TASK INSTRUCTIONS
1 > Quote the passage about Robert Dallek meeting President Clinton word for word, everything from "Early this year, Rica" down to "with the President.".
2 > Extend the account of Robert Dallek's visit to the Oval Office, starting right after its last sentence.

SOURCE TEXT
▬▬▬▬▬▬▬▬▬▬

Early this year, Rica Rodman, one of Dallek's former honors students who now produces President Clinton's weekly radio address, arranged for Dallek to be introduced to the President. The event took place on a Friday, after Clinton had recorded his speech in the Roosevelt Room, where Teddy Roosevelt's Nobel Peace Prize is displayed. (The setting was especially poignant for Dallek, who regards Franklin and Theodore Roosevelt as among the greatest presidents.) The scholar was then escorted into the Oval Office, where he had his photo taken with the President.

"Professor Dallek and President Clinton were standing in front of the famous desk that JFK used, that John John used to crawl under," recalls Rodman,"and Bob handed the President a couple of his books. Then I said, Mr. President, I'd like to introduce a former professor of mine.' But the President knew immediately who Robert Dallek was. Clinton looked so excited. He said, He was your professor?' "

▬▬▬▬▬▬▬▬▬▬

GIVEN MATERIAL
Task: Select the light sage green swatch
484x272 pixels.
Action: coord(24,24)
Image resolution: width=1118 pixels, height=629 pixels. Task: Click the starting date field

▬▬▬▬▬▬▬▬▬▬

EXERCISE RESULTS
1 >
Early this year, Rica Rodman, one of Dallek's former honors students who now produces President Clinton's weekly radio address, arranged for Dallek to be introduced to the President. The event took place on a Friday, after Clinton had recorded his speech in the Roosevelt Room, where Teddy Roosevelt's Nobel Peace Prize is displayed. (The setting was especially poignant for Dallek, who regards Franklin and Theodore Roosevelt as among the greatest presidents.) The scholar was then escorted into the Oval Office, where he had his photo taken with the President.

2 >
Dallek devotes three full pages in his new book to slamming Clinton over his botched efforts to reform health care. But he found nothing awkward about meeting the President in person after lambasting him in print. "Maybe I'm a humanist," the historian says thoughtfully. "Whether the president or an ordinary guy in the street -- we all suffer our limitations. Clinton meets people all the time who are critical of him. What good is it to be a cipher to a person in authority? Maybe my book can be of some help to someone who's aiming to be president."